Contrairement à cette étude d’observation post RCTs UKPDS, les RCTs ADVANCE et ACCORD ne montrent pas de réduction des événements macrovasculaires avec un traitement intensif pour le contrôle glycémique (valeurs cibles d’HbA1C respectivement ≤ 6,5 et < 6) versus contrôle conventionnel (3,4).

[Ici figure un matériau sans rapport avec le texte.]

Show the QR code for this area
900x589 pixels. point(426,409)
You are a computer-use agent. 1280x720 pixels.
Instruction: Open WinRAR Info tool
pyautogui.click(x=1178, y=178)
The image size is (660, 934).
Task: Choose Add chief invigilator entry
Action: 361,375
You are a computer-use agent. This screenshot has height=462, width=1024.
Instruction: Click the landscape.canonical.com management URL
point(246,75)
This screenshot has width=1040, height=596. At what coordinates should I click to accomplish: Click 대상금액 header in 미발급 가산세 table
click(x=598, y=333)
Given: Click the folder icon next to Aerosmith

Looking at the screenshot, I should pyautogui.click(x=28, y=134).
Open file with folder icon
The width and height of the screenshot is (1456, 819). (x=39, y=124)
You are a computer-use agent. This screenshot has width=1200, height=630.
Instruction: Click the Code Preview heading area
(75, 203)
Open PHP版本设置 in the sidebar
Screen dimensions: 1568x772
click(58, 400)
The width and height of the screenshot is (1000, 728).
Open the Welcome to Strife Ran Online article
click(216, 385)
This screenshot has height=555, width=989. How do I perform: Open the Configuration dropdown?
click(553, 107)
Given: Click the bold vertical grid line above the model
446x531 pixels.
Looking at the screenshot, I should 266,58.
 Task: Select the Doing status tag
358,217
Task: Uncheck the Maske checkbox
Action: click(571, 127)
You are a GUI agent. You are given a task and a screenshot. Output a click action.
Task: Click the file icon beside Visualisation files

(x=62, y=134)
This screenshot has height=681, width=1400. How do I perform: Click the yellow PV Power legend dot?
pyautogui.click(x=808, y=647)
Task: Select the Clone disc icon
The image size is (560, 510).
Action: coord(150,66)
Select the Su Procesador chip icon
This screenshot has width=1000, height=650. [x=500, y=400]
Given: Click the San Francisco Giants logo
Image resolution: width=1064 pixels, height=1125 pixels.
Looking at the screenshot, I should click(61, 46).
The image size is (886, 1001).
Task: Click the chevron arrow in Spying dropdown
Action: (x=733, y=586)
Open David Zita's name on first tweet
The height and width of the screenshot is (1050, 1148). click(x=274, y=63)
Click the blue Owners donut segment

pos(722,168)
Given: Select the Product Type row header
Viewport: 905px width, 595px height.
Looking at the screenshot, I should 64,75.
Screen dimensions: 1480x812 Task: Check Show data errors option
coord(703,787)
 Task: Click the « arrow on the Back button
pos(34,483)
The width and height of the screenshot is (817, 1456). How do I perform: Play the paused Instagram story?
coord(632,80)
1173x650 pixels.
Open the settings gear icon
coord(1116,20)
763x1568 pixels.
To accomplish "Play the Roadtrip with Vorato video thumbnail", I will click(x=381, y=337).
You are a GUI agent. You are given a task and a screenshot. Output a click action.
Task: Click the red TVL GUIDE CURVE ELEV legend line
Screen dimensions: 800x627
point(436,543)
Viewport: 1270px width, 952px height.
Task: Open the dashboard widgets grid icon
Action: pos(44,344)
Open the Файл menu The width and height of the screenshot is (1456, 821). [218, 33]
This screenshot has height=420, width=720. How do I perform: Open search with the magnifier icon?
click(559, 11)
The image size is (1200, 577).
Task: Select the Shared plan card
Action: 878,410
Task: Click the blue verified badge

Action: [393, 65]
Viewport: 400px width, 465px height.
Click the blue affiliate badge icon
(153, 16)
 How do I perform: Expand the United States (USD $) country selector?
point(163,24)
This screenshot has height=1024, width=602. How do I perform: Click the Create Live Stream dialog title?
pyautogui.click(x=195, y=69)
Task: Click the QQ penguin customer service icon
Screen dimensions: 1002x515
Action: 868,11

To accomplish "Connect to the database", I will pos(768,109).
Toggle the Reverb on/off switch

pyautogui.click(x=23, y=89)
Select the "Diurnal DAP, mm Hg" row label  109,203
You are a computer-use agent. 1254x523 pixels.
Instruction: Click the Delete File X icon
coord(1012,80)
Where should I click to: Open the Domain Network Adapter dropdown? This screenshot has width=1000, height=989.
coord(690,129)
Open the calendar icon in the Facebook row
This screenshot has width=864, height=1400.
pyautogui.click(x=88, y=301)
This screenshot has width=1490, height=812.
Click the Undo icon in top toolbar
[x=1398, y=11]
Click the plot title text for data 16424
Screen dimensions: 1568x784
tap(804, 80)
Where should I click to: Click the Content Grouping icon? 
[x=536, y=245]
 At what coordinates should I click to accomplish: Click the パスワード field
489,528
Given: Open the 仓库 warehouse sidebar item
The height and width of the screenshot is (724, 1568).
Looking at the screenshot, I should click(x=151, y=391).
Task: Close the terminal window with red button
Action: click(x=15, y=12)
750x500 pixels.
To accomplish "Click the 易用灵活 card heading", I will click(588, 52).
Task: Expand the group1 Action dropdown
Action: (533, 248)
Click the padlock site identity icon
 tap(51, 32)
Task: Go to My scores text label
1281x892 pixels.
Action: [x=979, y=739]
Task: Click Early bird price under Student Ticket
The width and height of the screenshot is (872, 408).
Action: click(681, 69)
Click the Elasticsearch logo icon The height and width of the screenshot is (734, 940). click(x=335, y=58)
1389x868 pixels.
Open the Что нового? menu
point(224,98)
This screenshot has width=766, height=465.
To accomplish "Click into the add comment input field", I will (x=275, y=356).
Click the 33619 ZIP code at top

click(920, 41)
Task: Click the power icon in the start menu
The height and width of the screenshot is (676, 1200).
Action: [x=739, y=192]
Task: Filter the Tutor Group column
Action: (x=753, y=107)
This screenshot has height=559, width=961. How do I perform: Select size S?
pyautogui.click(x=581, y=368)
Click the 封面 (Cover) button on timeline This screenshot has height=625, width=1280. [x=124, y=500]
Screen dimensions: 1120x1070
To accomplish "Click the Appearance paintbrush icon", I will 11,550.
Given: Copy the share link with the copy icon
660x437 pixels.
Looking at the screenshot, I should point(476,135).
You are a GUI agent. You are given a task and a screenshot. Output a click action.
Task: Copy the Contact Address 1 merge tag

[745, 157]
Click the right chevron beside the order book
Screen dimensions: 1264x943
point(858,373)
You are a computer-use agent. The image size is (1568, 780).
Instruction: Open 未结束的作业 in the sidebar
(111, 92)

Une évaluation des effets à long terme après une période de contrôle glycémique intensif semblable à celle analysée ici, post UKPDS, a été également réalisée après l’étude Diabetes Control and Complications Trial (DCCT) qui concernait des patients présentant un diabète de type 1 (5). Cette étude DCCT montrait, après 17 ans de suivi, une réduction de 42% des événements cardiovasculaires dans le groupe des patients avec contrôle glycémique strict.

 

Pour la pratique

Cette étude souligne, une fois de plus, l’importance d’un contrôle glycémique étroit dès la pose d’un diagnostic de diabète de type 2. Atteindre un taux d’HbA1C moyen de 7,0% sous traitement intensif plutôt que de 7,9% sous traitement conventionnel durant 10 ans permet d’obtenir à long terme (17 à 18 ans) une diminution des événements micro- et macrovasculaires. Par ailleurs, il est recommandé (6) dans le cadre de la prévention cardiovasculaire, d’atteindre d’autres objectifs que le contrôle glycémique chez les patients présentant un diabète de type 2 : arrêt du tabagisme, contrôle de la pression artérielle et des valeurs lipidiques.

 

Conclusion de Minerva

Cette étude d’observation sur 10 nouvelles années après la fin de la RCT UKPDS montre qu’un traitement intensif de l’équilibre glycémique (valeur cible de glycémie à jeun < 110 mg/dl) versus traitement conventionnel durant la RCT (10 ans) a un effet favorable persistant en termes de prévention d’événements microvasculaires, bénéfice auquel s’ajoute à long terme une moindre incidence d’infarctus du myocarde et de la mortalité globale.

 

 

Références

  1. Wens J. Intensieve behandeling van diabetes type 2-patiënten. Minerva 1999;28(3):127-8.
  2. O'Sullivan EP, Dinneen SF. Benefits of early intensive glucose control to prevent diabetes complications were sustained for up to 10 years. Evid Based Med 2009;14;9-10.
  3. Chevalier P, Wens J. Intensité du contrôle glycémique et risque cardio-(micro et macro)vasculaire. MinervaF 2008;7(8):124-5.
  4. Action to Control Cardiovascular Risk in Diabetes Study Group, Gerstein HC, Miller ME, Byington RP, et al. Effects of intensive glucose lowering in type 2 diabetes. N Engl J Med 2008;358:2545-59.
  5. Nathan DM, Cleary PA, Backlund JY, et al. Intensive diabetes treatment and cardiovascular disease in patients with type 1 diabetes. N Engl J Med 2005;353:2643-53.
  6. Wens J, Sunaert P, Nobels F, et al. SSMG Recommandations de bonne pratique: le diabète sucré de type 2. SSMG 2007.